Ask, “Who is Number One in your Life?” and the answer will most likely be some version of: my children, my husband, my parents, or my job. This was my journey as well. The more involved my passion was to serve as mother, daughter, wife, nurse, and community volunteer, the more tension, anxiety, insomnia, and stress pursued me. A friend recommended Yoga, but I resisted allotting a whole hour a week to something just for me. Disaster did not strike the world, I found, while I disconnected myself from stress for one hour; and through my Yoga practice, I found that I was not breathing well at all. As my shoulders relaxed, my chest opened and my anxiety lessened. I slept better and got more done. Yoga was restoring my health, and as I breathed deeper and fuller, I allowed myself two Yoga sessions a week. My profound personal changes inspired me to teach others about Yoga.
During Yoga teacher training, I explored ways to bring this healing to other nurses whom I saw in the workplace putting themselves behind the care of their patients, families, and community. Compassion fatigue was taking its toll, and nurses were burned out and sick. There was plenty of continuing education for nurses about diseases, but none about self-care, no healing for the healers. YogaNursing® does this; it changes the nursing culture by changing the nursing consciousness, one nurse at a time. Its holistic approach to self-care for Nurses and workplace wellness translates to improved patient care. As a Certified YogaNurse, I teach this practical approach to my brother and sister nurses. It is safe, easy to do, and everyone can do it.
Patient education has been the primary focus and joy throughout my career. During Yoga teacher training, I also knew that I had to bring this healing through the relaxation of Yoga to my rural community in Central Virginia. I now teach twelve therapeutic Yoga classes a week in community centers to a diverse group of men and women with chronic health conditions. Through chair and mat formats, I help my students explore the anatomy and physiology of the body and the slow restorative medicine of Yoga. My philosophy is this: if you have a skeleton and at least one lung, Yoga is for you. For two years, I have been honored by a devoted following of students who are now reporting better sleep, blood pressure improvements, more stable blood sugar, and they feel happier! “I can breathe,” they tell me. They now recognize signs of stress and use their breath to manage it; waiting in a doctor’s office, they do three-part yogic breathing! Standing in a grocery store checkout line, they do tree pose! They teach their homebound and hospitalized friends to breathe and move the small joints if that is all they can do.
In the last two weeks, two new students have joined my Yoga classes. One of them is a man referred by his oncologist. The oncologist told the student that Yoga would improve the outcome of his cancer therapy. The other is a woman just diagnosed with brain cancer. Her treatment team recommended thirty minutes of Yoga or movement five days a week would improve her prognosis by 50%. This holistic approach to healing, an approach endorsed and recommended by physicians who are reading the Yoga research, speaks to the exciting convergence of Western and Eastern treatment modalities. It is the relaxation response of Yoga that enhances healing, a perfect adjunct therapy.

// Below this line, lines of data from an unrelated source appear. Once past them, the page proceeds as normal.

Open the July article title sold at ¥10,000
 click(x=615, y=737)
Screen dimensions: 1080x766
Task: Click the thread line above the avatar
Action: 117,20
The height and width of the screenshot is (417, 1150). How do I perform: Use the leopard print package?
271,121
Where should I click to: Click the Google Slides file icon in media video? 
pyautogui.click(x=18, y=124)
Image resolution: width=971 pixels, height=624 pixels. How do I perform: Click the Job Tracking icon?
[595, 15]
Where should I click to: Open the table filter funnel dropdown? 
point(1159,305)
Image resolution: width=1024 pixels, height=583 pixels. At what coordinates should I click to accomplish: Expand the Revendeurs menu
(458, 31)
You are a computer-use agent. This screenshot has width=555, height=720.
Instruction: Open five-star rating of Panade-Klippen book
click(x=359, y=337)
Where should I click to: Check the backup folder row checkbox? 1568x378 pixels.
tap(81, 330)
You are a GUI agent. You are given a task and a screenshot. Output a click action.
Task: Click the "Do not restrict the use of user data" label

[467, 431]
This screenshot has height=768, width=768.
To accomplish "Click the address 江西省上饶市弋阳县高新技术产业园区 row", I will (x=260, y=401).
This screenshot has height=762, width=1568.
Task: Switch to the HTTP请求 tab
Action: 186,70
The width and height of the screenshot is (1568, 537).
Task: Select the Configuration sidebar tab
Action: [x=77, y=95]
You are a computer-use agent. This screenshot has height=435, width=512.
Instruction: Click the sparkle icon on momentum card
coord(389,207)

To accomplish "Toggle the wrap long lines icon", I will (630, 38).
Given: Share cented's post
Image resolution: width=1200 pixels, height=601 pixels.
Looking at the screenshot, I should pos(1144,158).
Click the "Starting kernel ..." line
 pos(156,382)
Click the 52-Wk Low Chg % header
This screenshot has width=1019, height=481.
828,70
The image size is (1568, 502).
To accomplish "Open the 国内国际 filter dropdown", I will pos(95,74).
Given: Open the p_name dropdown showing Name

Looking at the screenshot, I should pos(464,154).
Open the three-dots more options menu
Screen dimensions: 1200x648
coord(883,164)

It is the mission of YogaNursing to create a global army of modern nightingales, Yoga nurses, to uplift and expand consciousness in healthcare, relieve stress, anxiety, pain and suffering and create health, peace, and wisdom for nurses and their patients worldwide. The movement is growing every day, endorsed by the Watson Caring Science Institute’s Theory of Caring Science. My guru, Dr. Dilip Sarkar, a physician devoting his life to teaching Yoga to physicians and his community, is one of our YogaNursing Advisors.
I invite you to consider counting yourself Number One in your life and try Yoga. It’s as easy as one deep mindful breath. Your self-care is the heart of your selfless service to others.
About the Author:
Susan Turnage, RN, CYN, RYT 500 is a clinical nurse that has more than four decades of experience in pediatric oncology, pediatric head injury, corrections, home health, and case management. She has presented Yoga Nursing programs at major nursing universities and at Yoga centers, including Yogaville. Her proficiency in the fundamentals of anatomy, physiology, and chronic health conditions has informed her presentations for corporate health and wellness programs.